Pink and orange Princess


----------



## honeybun (Mar 6, 2007)

She looks perfect.


----------



## Katkoota (Feb 18, 2006)

awwwwwwwwwwwwww

what a pretty girl she is...great pictures

the third pic and the one of her standing were my faves


----------



## Kara (Apr 29, 2007)

Charlotte is absolutely gorgeous.

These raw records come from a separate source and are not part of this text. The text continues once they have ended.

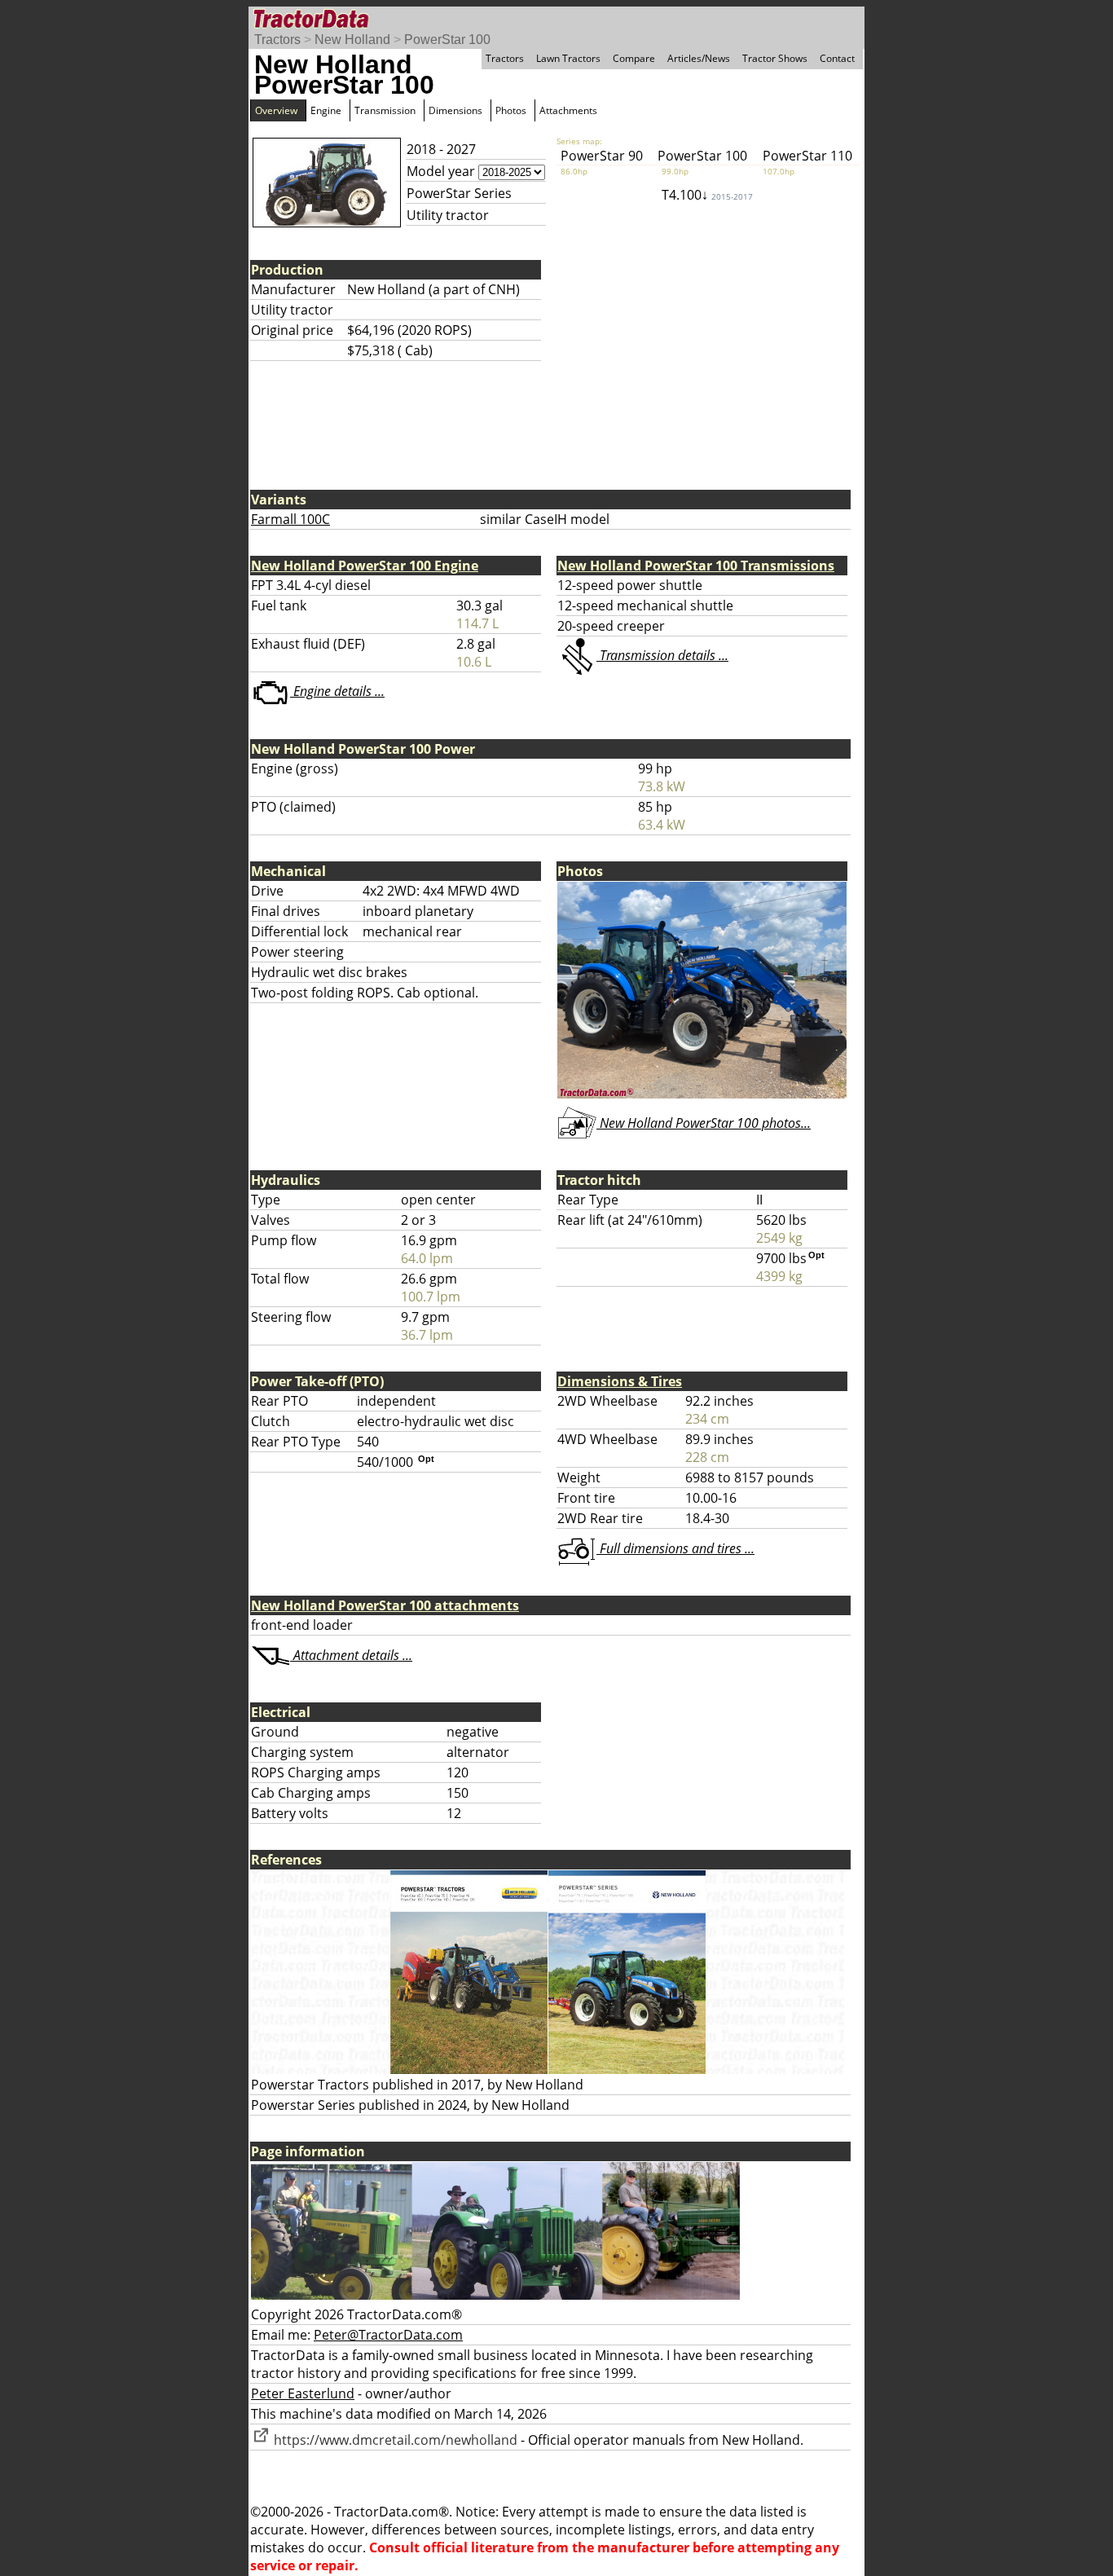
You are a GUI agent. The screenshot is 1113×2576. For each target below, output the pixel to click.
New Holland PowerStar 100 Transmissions (695, 566)
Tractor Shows (774, 58)
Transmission (385, 110)
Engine (325, 110)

I love the thir pic too, all are great but the third is my fave.


----------



## Maidto2Maltese (Oct 19, 2004)

Ah how cute she looks!!!!!!!!!!!!


----------



## CrystalAndZoe (Jul 11, 2006)

She is just the cutest, happiest, wanna pick her up and cuddle her baby!! :wub:


----------



## The A Team (Dec 1, 2005)

Archie can't stand it :wub: :wub: !!!.......now he needs a cold <strike>shower</strike> bath....he said, ahh, what a <strike>woman</strike> I mean, good looking pup that Princess Charlotte is!!!!!


----------



## Morkie4 (Oct 13, 2006)

Just the sweetest little outfits but what is underneath those outfits, is what catches my eye! She is a doll!!! :wub: :wub:


----------



## thinkpink (Sep 25, 2004)

She's so cute in her new clothes. I love the shirt with sleeves.


----------



## Nissa Fiona (Nov 4, 2007)

uff-da, she is just darling, takes my breath away!


----------



## Missy&Maggie (Jun 17, 2007)

Princess Charlotte looks adorable in her tees!!!! :wub: Who does love a lil Hello Kitty and the orange looks great on her! So cute!!!


----------



## tag (Aug 26, 2004)

She is beautiful, love her tops. :wub:


----------



## gibbert (Jan 13, 2005)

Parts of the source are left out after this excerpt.